Revise the rows below so that each "agent" becomes "assistant" and everything else stays unchanged. Leave the pictures out of your answer.

- - - - -

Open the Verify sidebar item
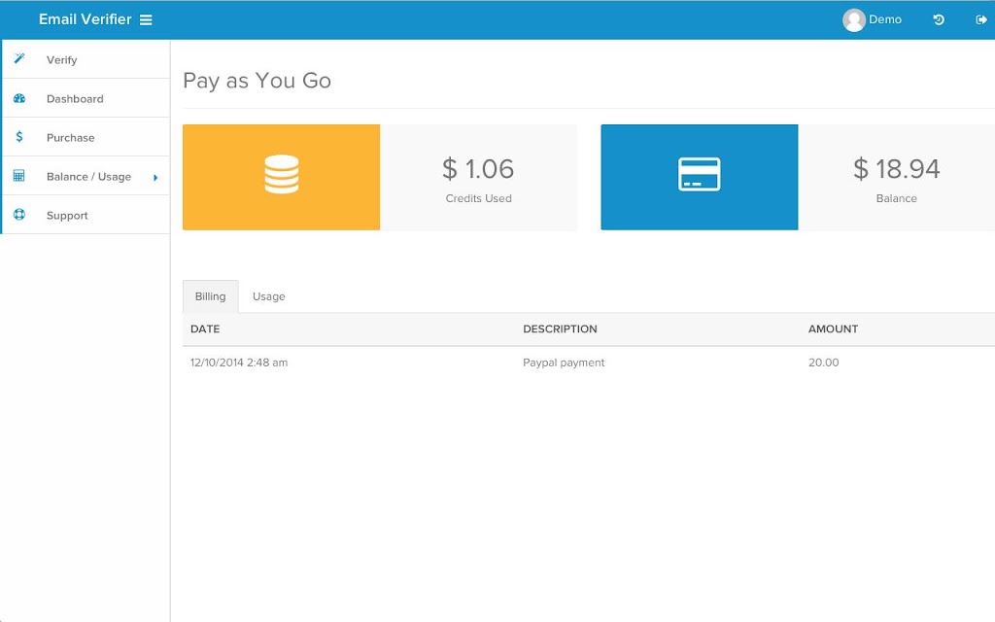 (x=86, y=59)
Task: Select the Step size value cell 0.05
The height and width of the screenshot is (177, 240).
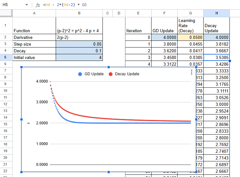Action: [79, 44]
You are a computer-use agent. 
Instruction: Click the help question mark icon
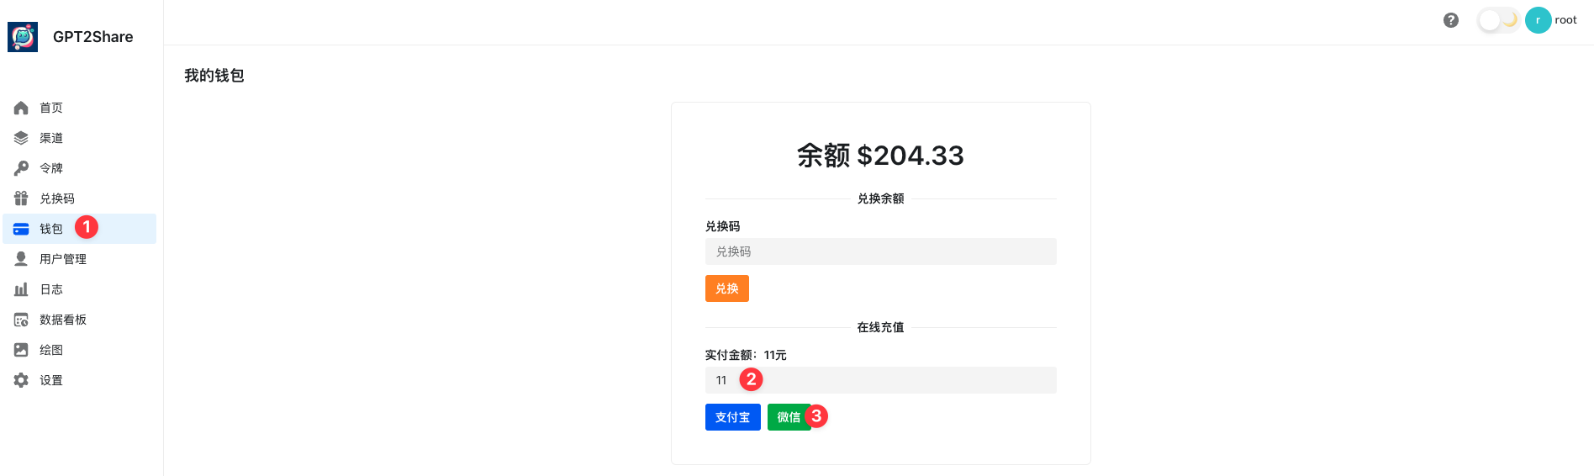click(1450, 20)
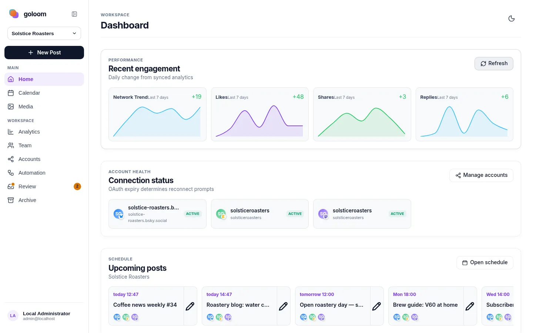Select the Likes engagement chart card
This screenshot has height=333, width=533.
(260, 114)
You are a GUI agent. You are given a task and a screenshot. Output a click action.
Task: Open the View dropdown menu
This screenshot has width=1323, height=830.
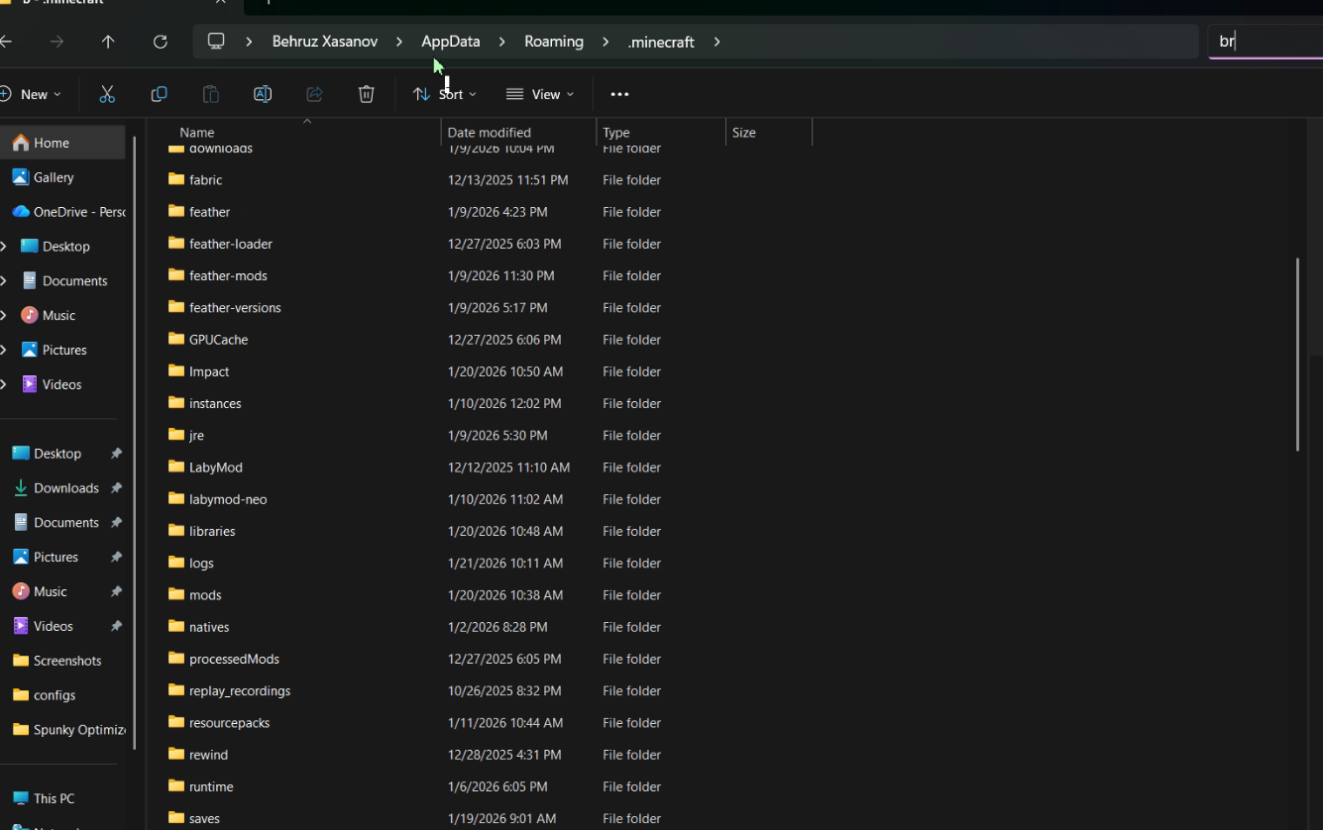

- - - - -

[Answer to the exercise]:
Open the Verify sidebar item
 (x=86, y=59)
Task: Select the Step size value cell 0.05
The height and width of the screenshot is (177, 240).
Action: [79, 44]
You are a computer-use assistant. 
Instruction: Click the help question mark icon
click(1450, 20)
Select the Likes engagement chart card
This screenshot has height=333, width=533.
(260, 114)
You are a GUI assistant. You are given a task and a screenshot. Output a click action.
Task: Open the View dropdown menu
This screenshot has width=1323, height=830.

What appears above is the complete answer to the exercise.